OAS e JC Gontijo estudam a viabilidade da construção de duas pontes e de um túnel no Lago Norte. O consórcio propõe uma contrapartida do governo em terrenos na área mais valorizada pelo futuro complexo viário



Setor Taquari: a expectativa é de que a região receba bairro residencial para 100 000 pessoas

Uma intenção manifesta no plano urbanístico de Lucio Costa que passou quase trinta anos no limbo foi retomada. Vista como polêmica no passado, ela agora caminha em ritmo acelerado. Trata-se da construção de um complexo viário chamado Nova Saída Norte, que ligará, por meio de duas pontes e um túnel, a L4 Norte ao Setor de Mansões do Lago Norte. A intervenção criará ainda uma alternativa de passagem para quem vem do Setor Taquari, de Sobradinho, Planaltina, Paranoá e Itapoã rumo ao centro de Brasília, com a promessa de encurtar caminho. Embora pensada também como uma solução para desafogar o trânsito na Ponte do Bragueto, por onde passam 80 000 carros diariamente, a modificação divide opiniões. Há moradores favoráveis, mas também aqueles que temem pelos transtornos de uma obra prevista para durar quatro anos. ...

Uma negociação ainda tratada nos bastidores promete apimentar a controvérsia sobre a implementação da Nova Saída Norte. Como a obra será tocada por meio de uma parceria público-privada (PPP), o governo terá de entrar com a contraprestação no projeto. Em vez de pagar sua parte em dinheiro, avalia dar como moeda de troca lotes do Setor Taquari, uma das regiões que mais serão valorizadas se o complexo viário ficar pronto. A proposta é discutida com o consórcio que ganhou o direito de estudar a viabilidade técnica, econômica e financeira da Nova Saída Norte. Ele é formado pelas empresas OAS e JC Gontijo. O grupo vai disputar também a licitação para tocar a obra. Ou seja, se vencer terá a perspectiva de erguer no coração do Distrito Federal um negócio da China: um novo bairro residencial para até 100 000 habitantes.


O destravamento do projeto começou em 4 de dezembro do ano passado, quando o GDF publicou o Edital de Chamada Pública 3 de 2012. O comunicado oficial abria seleção para escolher a empresa interessada em sugerir uma solução viária para desafogar aquela área da cidade. Apresentaram-se a Deloitte Touche Tohmatsu Consultores Ltda, a EGL Engenharia Ltda. e a OAS/JC Gontijo. O governo considerou que, das três candidatas, apenas o consórcio formado por essas duas últimas empresas preenchia os requisitos. Entre as exigências estava ter expe-riência com PPPs, o que determinou que a OAS fosse a líder da parceria.

Material apresentado -
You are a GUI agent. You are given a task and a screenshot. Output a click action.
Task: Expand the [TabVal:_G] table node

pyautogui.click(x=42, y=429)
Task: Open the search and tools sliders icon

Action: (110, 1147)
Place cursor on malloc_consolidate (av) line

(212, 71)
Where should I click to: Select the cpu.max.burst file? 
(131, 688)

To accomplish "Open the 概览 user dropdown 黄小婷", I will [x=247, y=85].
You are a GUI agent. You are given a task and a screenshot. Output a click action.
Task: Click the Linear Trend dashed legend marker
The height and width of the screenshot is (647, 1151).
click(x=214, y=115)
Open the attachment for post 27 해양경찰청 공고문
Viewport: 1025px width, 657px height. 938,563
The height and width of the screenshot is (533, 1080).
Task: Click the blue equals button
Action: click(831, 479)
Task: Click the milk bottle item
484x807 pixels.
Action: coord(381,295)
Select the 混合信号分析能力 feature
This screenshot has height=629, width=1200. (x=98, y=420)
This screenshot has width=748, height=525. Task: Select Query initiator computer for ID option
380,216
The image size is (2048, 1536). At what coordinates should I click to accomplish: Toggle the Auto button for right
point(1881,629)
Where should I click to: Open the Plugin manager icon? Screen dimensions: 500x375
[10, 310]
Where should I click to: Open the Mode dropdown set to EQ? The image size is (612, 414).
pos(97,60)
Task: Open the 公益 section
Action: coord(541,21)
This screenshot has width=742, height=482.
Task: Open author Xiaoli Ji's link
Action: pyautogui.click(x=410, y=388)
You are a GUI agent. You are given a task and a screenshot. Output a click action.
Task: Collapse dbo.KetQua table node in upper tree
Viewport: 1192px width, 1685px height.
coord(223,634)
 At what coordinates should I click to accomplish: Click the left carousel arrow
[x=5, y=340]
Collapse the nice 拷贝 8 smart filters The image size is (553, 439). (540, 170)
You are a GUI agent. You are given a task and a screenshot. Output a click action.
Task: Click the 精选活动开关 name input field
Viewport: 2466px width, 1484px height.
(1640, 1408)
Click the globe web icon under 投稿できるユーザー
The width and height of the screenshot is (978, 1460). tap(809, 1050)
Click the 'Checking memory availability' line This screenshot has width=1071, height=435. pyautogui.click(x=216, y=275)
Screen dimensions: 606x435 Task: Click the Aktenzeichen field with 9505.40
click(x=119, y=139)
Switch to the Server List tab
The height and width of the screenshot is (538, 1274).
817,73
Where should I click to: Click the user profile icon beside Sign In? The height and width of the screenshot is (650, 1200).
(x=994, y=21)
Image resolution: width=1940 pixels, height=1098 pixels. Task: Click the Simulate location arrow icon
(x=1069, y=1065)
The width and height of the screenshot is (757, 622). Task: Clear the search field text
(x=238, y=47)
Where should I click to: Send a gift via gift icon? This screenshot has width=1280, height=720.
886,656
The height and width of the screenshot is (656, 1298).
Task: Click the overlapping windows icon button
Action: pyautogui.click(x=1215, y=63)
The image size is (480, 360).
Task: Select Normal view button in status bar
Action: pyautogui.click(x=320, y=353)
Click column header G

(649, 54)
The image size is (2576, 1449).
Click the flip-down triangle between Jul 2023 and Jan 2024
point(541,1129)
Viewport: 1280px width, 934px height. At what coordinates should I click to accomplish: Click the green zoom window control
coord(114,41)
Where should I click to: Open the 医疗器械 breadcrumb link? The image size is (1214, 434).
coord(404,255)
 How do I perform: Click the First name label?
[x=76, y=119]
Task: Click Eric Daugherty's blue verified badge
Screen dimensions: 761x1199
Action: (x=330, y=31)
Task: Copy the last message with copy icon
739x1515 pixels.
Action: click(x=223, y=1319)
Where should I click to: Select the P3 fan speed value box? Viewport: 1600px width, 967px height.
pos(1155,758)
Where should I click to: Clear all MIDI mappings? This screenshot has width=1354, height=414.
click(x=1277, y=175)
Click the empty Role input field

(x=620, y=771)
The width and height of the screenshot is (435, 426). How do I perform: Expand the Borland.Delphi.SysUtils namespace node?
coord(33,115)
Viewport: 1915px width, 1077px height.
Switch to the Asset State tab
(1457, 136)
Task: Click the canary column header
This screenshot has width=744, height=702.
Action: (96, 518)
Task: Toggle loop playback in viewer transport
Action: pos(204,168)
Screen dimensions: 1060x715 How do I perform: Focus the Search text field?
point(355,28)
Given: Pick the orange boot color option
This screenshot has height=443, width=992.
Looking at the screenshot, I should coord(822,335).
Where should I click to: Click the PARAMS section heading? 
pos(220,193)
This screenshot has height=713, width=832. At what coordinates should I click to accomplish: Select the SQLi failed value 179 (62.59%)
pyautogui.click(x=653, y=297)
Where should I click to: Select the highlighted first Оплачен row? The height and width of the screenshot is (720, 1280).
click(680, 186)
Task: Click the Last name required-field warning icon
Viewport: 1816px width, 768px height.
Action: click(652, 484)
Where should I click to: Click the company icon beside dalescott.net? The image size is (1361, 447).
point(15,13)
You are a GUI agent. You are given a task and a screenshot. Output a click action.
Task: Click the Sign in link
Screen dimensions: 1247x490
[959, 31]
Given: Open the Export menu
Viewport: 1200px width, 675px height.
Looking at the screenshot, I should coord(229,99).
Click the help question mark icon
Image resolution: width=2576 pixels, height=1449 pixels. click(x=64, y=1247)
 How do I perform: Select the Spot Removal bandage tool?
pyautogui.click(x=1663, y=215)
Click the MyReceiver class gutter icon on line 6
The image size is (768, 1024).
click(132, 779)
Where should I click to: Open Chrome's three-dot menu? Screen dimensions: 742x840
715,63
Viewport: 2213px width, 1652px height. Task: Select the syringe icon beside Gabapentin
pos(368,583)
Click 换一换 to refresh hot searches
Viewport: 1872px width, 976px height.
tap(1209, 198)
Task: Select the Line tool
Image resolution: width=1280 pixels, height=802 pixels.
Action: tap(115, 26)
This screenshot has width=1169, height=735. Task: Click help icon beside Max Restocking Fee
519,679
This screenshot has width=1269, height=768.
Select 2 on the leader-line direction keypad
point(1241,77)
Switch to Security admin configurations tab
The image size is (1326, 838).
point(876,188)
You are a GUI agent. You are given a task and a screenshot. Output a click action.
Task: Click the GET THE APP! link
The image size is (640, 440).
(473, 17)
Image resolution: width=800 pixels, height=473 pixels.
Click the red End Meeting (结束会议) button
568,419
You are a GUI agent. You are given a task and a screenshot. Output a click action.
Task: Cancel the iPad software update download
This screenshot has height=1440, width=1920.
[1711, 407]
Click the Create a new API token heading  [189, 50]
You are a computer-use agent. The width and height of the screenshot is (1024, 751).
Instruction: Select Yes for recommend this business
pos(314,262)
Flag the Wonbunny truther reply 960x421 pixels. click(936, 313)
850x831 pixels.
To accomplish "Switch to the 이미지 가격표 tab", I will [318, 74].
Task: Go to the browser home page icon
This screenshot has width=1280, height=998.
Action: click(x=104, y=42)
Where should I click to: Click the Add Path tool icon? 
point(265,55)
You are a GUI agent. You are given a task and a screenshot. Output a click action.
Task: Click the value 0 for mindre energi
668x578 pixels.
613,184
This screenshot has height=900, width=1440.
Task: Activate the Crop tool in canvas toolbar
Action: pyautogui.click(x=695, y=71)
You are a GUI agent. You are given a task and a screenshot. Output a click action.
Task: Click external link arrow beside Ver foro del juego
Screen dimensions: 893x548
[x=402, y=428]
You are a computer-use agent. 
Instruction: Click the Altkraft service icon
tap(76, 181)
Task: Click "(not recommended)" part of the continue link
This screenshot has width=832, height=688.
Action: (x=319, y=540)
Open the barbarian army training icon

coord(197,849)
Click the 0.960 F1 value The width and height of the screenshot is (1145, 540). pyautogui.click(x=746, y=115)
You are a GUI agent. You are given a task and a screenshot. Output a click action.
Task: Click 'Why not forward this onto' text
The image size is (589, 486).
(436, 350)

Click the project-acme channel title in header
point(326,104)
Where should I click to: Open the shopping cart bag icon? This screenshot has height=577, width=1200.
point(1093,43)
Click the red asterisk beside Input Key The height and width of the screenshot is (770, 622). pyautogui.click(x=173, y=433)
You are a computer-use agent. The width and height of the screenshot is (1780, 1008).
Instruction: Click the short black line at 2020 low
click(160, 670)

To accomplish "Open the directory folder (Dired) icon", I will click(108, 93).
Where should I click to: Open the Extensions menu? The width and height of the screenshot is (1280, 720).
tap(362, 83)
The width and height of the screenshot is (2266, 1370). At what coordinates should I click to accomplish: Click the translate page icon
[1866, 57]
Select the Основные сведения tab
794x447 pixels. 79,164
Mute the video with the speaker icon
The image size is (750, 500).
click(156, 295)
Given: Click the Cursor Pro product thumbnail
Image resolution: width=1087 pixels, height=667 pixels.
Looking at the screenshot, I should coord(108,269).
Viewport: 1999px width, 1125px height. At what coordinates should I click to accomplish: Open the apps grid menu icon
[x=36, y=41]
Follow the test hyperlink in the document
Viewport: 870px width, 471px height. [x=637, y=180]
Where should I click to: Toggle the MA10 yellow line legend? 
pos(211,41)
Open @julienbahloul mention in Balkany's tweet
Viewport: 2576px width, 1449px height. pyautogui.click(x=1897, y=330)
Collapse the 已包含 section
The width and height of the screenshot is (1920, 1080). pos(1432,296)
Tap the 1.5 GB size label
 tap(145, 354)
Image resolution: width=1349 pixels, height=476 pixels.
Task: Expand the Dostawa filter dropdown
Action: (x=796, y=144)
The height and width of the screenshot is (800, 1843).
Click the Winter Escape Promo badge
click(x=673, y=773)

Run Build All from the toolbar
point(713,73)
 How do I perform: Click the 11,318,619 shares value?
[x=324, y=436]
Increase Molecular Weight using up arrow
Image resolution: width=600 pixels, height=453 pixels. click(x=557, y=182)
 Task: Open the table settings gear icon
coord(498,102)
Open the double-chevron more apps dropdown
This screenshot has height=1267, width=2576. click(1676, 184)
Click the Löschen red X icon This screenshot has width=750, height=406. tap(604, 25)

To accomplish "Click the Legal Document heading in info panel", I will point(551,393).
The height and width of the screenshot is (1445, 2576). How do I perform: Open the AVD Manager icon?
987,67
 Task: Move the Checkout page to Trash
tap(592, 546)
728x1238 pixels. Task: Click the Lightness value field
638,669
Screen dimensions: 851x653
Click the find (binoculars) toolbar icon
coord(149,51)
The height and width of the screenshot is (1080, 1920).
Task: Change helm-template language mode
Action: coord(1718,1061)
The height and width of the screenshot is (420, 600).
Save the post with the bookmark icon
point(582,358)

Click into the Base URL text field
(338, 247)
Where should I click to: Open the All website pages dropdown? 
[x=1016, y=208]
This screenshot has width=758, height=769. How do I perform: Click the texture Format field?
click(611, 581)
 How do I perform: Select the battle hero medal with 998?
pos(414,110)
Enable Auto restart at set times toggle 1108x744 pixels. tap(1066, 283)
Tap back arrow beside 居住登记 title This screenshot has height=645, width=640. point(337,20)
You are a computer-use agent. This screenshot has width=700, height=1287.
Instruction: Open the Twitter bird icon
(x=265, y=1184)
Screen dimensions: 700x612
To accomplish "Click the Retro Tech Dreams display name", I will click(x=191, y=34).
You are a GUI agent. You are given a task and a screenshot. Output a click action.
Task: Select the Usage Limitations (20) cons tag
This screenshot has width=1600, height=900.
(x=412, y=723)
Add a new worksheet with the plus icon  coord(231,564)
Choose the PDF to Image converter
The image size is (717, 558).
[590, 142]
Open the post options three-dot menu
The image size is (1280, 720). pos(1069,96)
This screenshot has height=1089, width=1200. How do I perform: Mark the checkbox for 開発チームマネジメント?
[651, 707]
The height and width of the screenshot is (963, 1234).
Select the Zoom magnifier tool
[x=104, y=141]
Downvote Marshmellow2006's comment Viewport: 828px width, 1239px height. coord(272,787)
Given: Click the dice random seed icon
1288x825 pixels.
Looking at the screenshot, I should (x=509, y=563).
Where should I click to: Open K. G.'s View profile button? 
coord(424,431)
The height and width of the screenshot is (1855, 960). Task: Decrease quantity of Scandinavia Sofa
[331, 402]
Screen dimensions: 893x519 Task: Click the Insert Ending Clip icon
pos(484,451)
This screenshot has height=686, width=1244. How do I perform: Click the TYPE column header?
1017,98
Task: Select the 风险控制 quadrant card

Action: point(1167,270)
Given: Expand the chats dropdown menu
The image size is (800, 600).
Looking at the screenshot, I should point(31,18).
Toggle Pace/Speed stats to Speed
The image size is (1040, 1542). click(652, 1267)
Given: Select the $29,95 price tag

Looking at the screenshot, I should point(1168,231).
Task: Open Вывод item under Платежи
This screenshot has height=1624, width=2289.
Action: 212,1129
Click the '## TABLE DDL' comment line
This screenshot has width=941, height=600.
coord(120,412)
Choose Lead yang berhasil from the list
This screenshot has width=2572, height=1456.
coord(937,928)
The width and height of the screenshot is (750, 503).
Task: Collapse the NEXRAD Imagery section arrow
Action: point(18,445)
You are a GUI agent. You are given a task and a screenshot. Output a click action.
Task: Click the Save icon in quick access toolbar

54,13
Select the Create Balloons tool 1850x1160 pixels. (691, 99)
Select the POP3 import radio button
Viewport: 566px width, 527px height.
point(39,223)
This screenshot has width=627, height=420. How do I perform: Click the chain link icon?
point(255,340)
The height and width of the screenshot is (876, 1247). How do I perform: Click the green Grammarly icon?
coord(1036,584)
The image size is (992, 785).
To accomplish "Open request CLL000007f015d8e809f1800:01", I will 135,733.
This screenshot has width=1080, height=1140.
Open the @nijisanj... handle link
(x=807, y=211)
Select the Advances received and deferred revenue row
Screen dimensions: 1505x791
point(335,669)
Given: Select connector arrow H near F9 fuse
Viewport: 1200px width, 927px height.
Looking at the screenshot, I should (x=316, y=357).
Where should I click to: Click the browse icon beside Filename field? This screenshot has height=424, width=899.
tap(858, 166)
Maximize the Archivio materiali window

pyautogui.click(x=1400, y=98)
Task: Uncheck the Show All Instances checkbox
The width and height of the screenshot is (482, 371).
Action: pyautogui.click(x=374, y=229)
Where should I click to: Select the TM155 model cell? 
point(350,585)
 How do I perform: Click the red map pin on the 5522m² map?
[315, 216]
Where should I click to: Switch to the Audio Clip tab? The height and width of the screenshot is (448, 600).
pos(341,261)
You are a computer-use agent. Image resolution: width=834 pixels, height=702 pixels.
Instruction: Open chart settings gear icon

Exercícios a fazer -
[a] Cite o trecho da reportagem sobre a Nova Saída Norte desde "Uma intenção manifesta" até "quatro anos. ...", inclusive.
[b] Liste as localidades cujos moradores, segundo a reportagem sobre a Nova Saída Norte, ganharão com o complexo viário uma alternativa de passagem rumo ao centro de Brasília.
[c] Prossiga a reportagem sobre a Nova Saída Norte a partir do ponto em que ela termina.
A listagem provém de outra fonte.

Respostas por tarefa -
[a]
Uma intenção manifesta no plano urbanístico de Lucio Costa que passou quase trinta anos no limbo foi retomada. Vista como polêmica no passado, ela agora caminha em ritmo acelerado. Trata-se da construção de um complexo viário chamado Nova Saída Norte, que ligará, por meio de duas pontes e um túnel, a L4 Norte ao Setor de Mansões do Lago Norte. A intervenção criará ainda uma alternativa de passagem para quem vem do Setor Taquari, de Sobradinho, Planaltina, Paranoá e Itapoã rumo ao centro de Brasília, com a promessa de encurtar caminho. Embora pensada também como uma solução para desafogar o trânsito na Ponte do Bragueto, por onde passam 80 000 carros diariamente, a modificação divide opiniões. Há moradores favoráveis, mas também aqueles que temem pelos transtornos de uma obra prevista para durar quatro anos. ...

[b]
Setor Taquari
Sobradinho
Planaltina
Paranoá
Itapoã

[c]
Após a convocação pública, tecnicamente chamada de Procedimento de Manifestação de Interesse (PMI), em 15 de março o Poder Executivo publicou a autorização para que as empresas vencedoras começassem a trabalhar. O prazo de elaboração do projeto foi de noventa dias, até que, em 15 de maio, o estudo foi entregue ao conselho gestor de PPPs do governo. Ele apresenta em detalhes onde serão feitas as modificações viárias, sugere layout e estimativa de custos.


Segundo informações do conselho gestor, o GDF pretende aproveitar o projeto da ponte apresentado pelo escritório de Oscar Niemeyer, que fez o esboço em 1986, a pedido do então governador José Aparecido de Oliveira, depois atualizado (veja abaixo). Na época, a proposta gerou grande polêmica. Moradores do Lago Norte se uniram e fizeram um abaixo-assinado contra as obras. Argumentavam que a construção de outros acessos à península tornaria o local mais vulnerável à violência. A ideia acabou engavetada. O assunto voltou a ser debatido no governo de José Roberto Arruda, cuja gestão foi encurtada em decorrência dos escândalos de corrupção. Mais uma vez a sugestão ficou escanteada.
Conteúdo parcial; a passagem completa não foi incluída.